Graphlet-Based Edge Weighting for Improved Community Detection in Complex Networks

Community detection is essential for uncovering the functional organization of complex networks. While traditional methods often rely on edge density, motif-based approaches use higher-order structural patterns to identify communities. However, existing research frequently employs conventional motifs, such as triangles or 4-node cliques, or lacks validation against networks with ground-truth communities. This study addresses these limitations by systematically evaluating eight small motifs across both synthetic and real-world networks with known community structures.
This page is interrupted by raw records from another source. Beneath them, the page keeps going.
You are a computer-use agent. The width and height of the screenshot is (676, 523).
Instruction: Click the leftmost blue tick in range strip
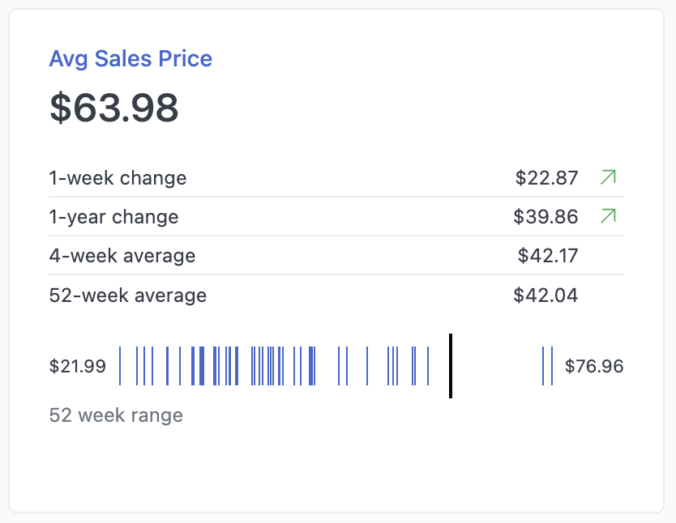click(120, 366)
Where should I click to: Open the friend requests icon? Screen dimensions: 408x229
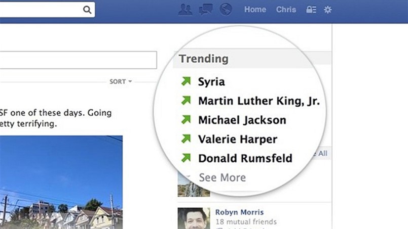(x=186, y=10)
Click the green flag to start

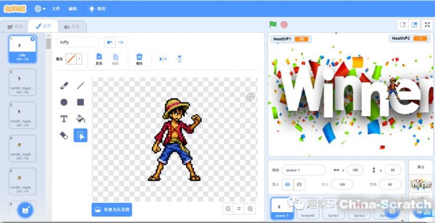coord(273,24)
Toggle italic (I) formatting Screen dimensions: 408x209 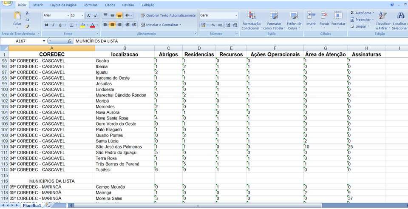54,25
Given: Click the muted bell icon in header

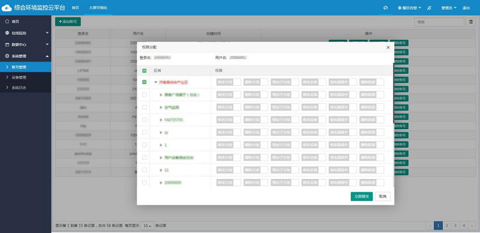Looking at the screenshot, I should pyautogui.click(x=429, y=8).
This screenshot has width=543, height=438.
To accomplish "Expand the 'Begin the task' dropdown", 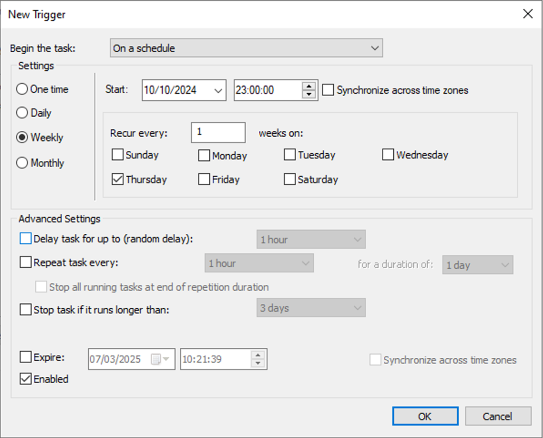I will (375, 48).
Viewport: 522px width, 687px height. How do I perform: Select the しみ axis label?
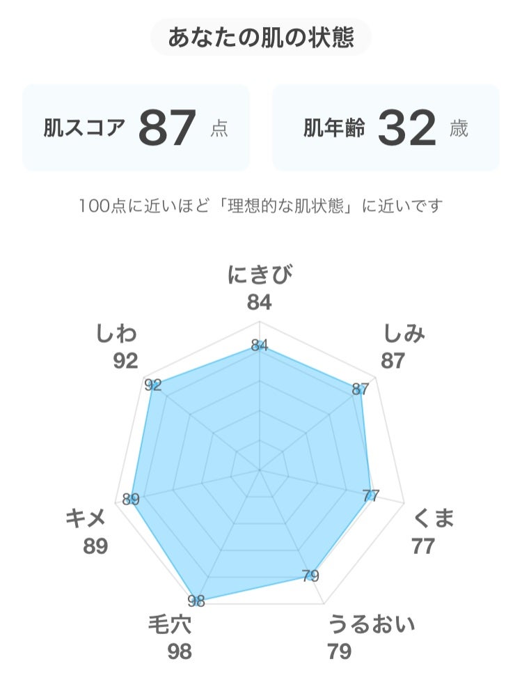[x=404, y=334]
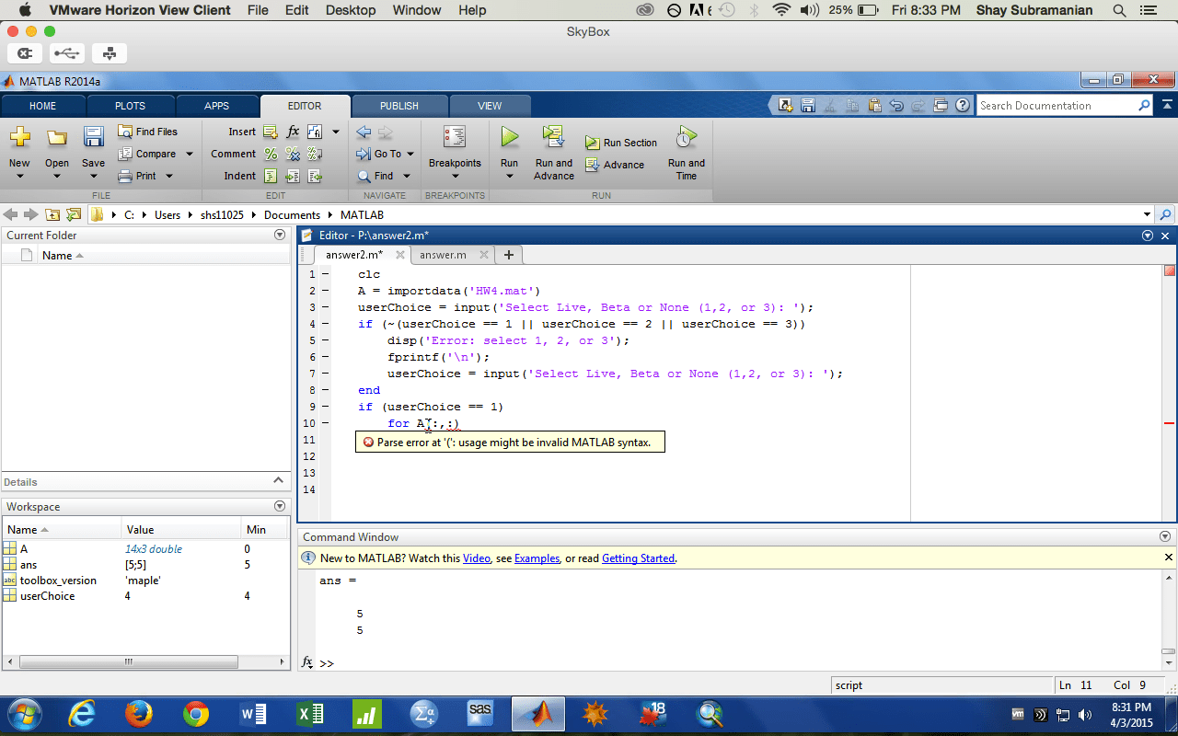
Task: Launch MATLAB from the Windows taskbar
Action: coord(537,713)
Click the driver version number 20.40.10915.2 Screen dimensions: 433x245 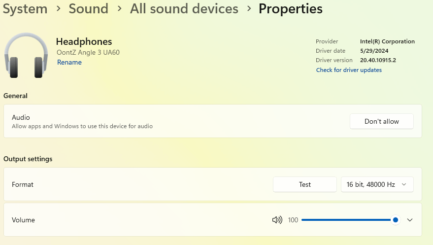pyautogui.click(x=378, y=60)
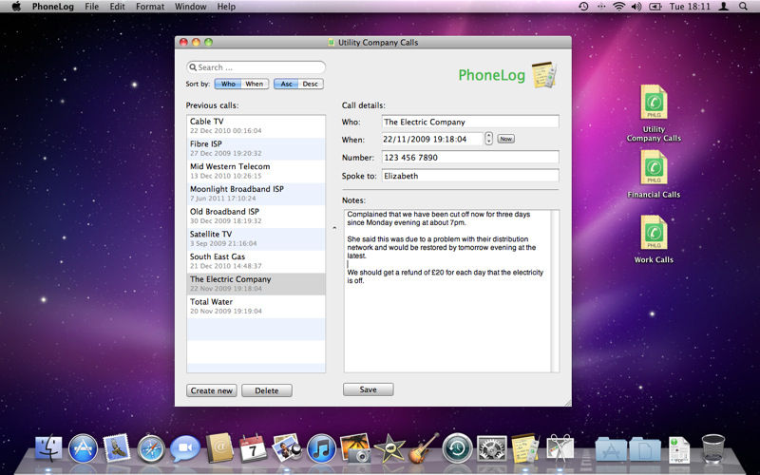
Task: Launch the PhoneLog icon in the Dock
Action: tap(525, 448)
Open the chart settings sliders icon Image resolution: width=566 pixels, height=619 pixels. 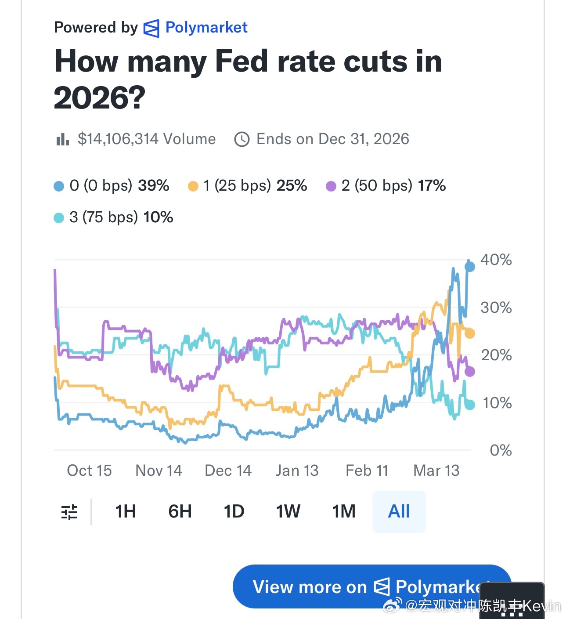(x=69, y=512)
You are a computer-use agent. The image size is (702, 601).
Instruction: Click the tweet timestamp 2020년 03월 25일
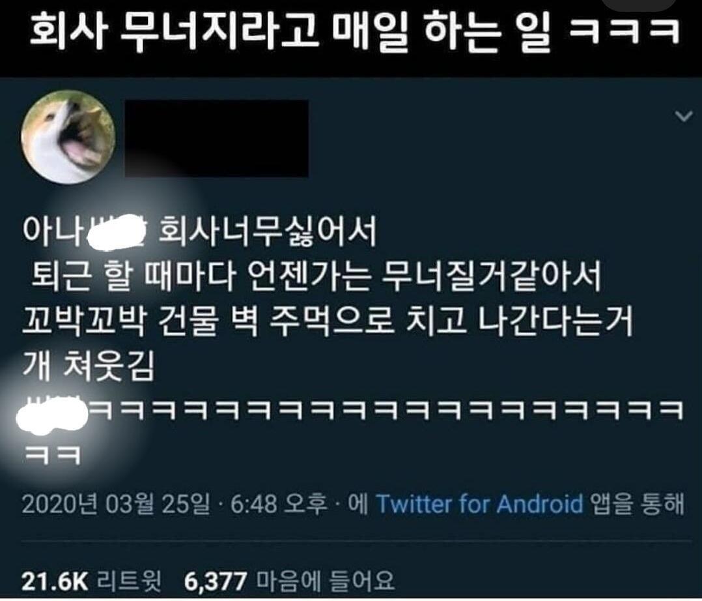115,504
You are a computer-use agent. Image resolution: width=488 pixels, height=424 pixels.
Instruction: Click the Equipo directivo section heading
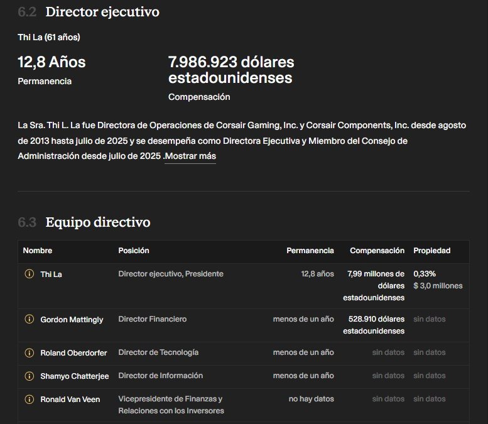[x=98, y=222]
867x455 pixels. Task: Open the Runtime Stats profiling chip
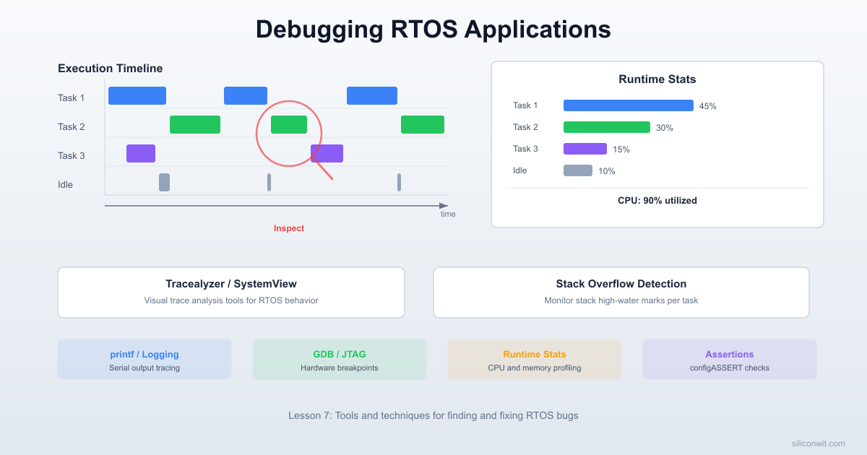[x=535, y=359]
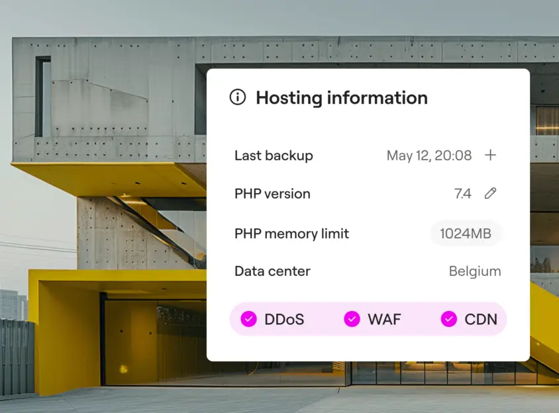The image size is (559, 413).
Task: Click the info icon beside Hosting information
Action: pos(237,97)
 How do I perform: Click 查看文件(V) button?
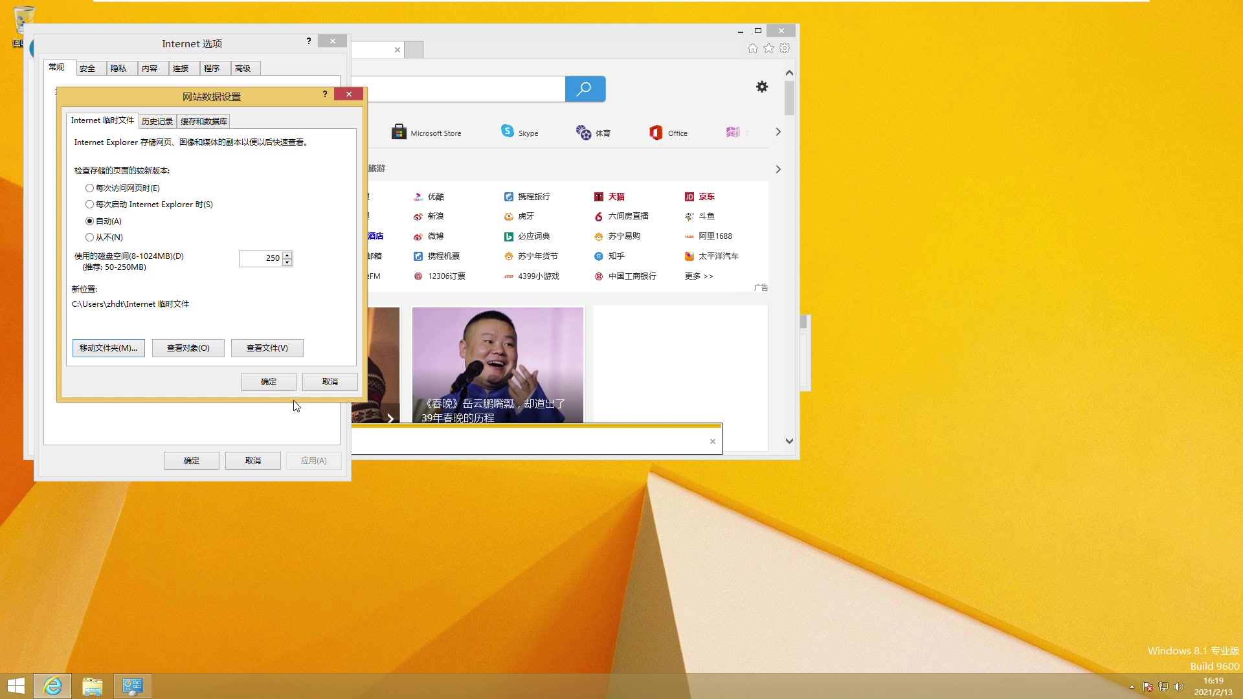coord(266,348)
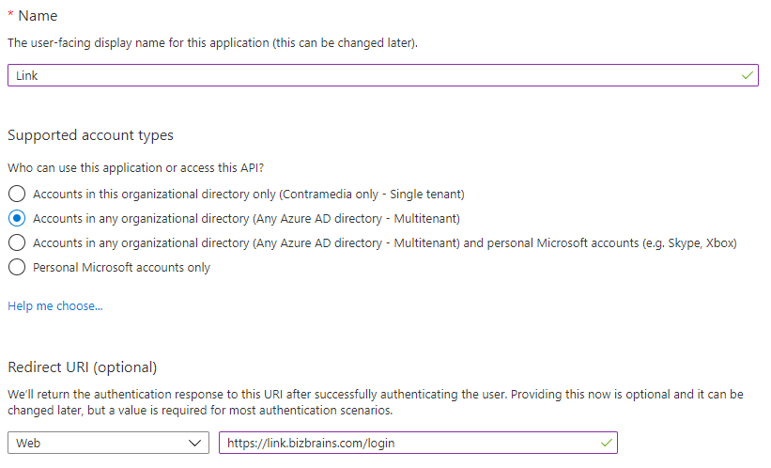Click the 'Name' field label
Image resolution: width=771 pixels, height=468 pixels.
click(38, 16)
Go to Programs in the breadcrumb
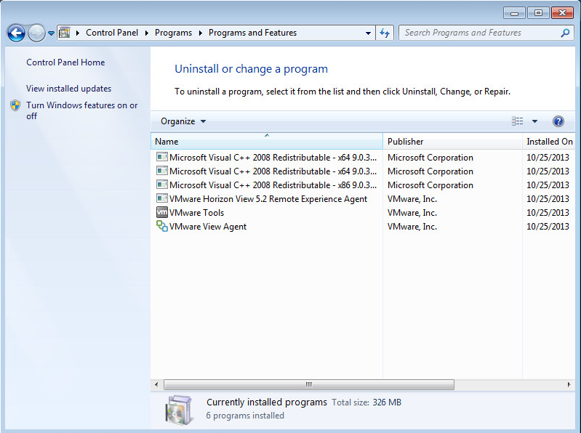This screenshot has width=581, height=433. pos(173,33)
We propose a framework that transforms unweighted graphs into weighted representations by assigning weights to node pairs based on their co-occurrence frequency within specific graphlets, while also preserving information about the original edges, rather than creating a potentially sparse (hyper)network. Thus, graphlet adjacency captures the topological complexity of a node by accounting for both its direct edges and the local connectivity patterns of its neighbors; this higher-order information is vital for accurate community detection. Our results demonstrate that graphlet-based weighting significantly enhances community detection in networks. We find that no single "universal" motif optimizes performance across all real-world networks. Contrary to the prevailing emphasis on dense, clique-based structures, our findings reveal that simple path-like motifs often yield superior performance in real-world networks. These results suggest that relying exclusively on cliques may overlook critical connectivity patterns, offering a new perspective on how higher-order structures define communities in networks.